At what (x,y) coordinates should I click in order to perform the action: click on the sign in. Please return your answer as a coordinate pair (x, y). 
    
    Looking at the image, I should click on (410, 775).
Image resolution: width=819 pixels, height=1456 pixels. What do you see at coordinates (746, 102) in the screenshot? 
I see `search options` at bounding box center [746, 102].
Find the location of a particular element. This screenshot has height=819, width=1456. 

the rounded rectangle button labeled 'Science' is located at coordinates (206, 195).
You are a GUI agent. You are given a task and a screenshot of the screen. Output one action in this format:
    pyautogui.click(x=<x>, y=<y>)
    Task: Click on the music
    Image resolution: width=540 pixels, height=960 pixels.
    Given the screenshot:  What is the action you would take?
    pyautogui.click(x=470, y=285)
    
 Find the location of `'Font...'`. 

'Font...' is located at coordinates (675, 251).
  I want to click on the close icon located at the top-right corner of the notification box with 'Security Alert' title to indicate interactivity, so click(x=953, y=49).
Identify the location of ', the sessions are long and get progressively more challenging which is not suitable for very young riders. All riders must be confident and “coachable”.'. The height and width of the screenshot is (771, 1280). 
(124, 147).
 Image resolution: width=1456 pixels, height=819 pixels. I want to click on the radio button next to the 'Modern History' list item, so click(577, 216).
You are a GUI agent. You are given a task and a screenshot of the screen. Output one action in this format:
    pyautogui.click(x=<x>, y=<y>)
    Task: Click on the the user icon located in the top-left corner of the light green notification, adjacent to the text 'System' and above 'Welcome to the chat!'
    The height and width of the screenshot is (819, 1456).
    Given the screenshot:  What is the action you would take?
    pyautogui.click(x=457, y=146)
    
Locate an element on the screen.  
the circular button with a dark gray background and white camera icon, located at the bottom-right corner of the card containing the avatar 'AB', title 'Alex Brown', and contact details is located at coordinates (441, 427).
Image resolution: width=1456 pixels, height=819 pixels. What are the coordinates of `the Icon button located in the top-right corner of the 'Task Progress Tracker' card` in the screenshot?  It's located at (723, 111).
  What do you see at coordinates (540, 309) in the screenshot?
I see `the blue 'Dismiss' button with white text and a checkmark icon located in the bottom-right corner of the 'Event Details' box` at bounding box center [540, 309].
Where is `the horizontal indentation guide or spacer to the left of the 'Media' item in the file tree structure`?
------------------------
◆ Goal
Copy out every one of the items above, word for word, without changing anything.

◆ Output below
At what (x,y) coordinates should I click in order to perform the action: click on the sign in. Please return your answer as a coordinate pair (x, y). 
    
    Looking at the image, I should click on (410, 775).
Image resolution: width=819 pixels, height=1456 pixels. What do you see at coordinates (746, 102) in the screenshot? 
I see `search options` at bounding box center [746, 102].
Find the location of a particular element. This screenshot has height=819, width=1456. 

the rounded rectangle button labeled 'Science' is located at coordinates (206, 195).
You are a GUI agent. You are given a task and a screenshot of the screen. Output one action in this format:
    pyautogui.click(x=<x>, y=<y>)
    Task: Click on the music
    Image resolution: width=540 pixels, height=960 pixels.
    Given the screenshot:  What is the action you would take?
    pyautogui.click(x=470, y=285)
    
 Find the location of `'Font...'`. 

'Font...' is located at coordinates (675, 251).
  I want to click on the close icon located at the top-right corner of the notification box with 'Security Alert' title to indicate interactivity, so click(x=953, y=49).
Identify the location of ', the sessions are long and get progressively more challenging which is not suitable for very young riders. All riders must be confident and “coachable”.'. The height and width of the screenshot is (771, 1280). 
(124, 147).
 Image resolution: width=1456 pixels, height=819 pixels. I want to click on the radio button next to the 'Modern History' list item, so click(577, 216).
You are a GUI agent. You are given a task and a screenshot of the screen. Output one action in this format:
    pyautogui.click(x=<x>, y=<y>)
    Task: Click on the the user icon located in the top-left corner of the light green notification, adjacent to the text 'System' and above 'Welcome to the chat!'
    The height and width of the screenshot is (819, 1456).
    Given the screenshot:  What is the action you would take?
    pyautogui.click(x=457, y=146)
    
Locate an element on the screen.  
the circular button with a dark gray background and white camera icon, located at the bottom-right corner of the card containing the avatar 'AB', title 'Alex Brown', and contact details is located at coordinates (441, 427).
Image resolution: width=1456 pixels, height=819 pixels. What are the coordinates of `the Icon button located in the top-right corner of the 'Task Progress Tracker' card` in the screenshot?  It's located at (723, 111).
  What do you see at coordinates (540, 309) in the screenshot?
I see `the blue 'Dismiss' button with white text and a checkmark icon located in the bottom-right corner of the 'Event Details' box` at bounding box center [540, 309].
Where is `the horizontal indentation guide or spacer to the left of the 'Media' item in the file tree structure`?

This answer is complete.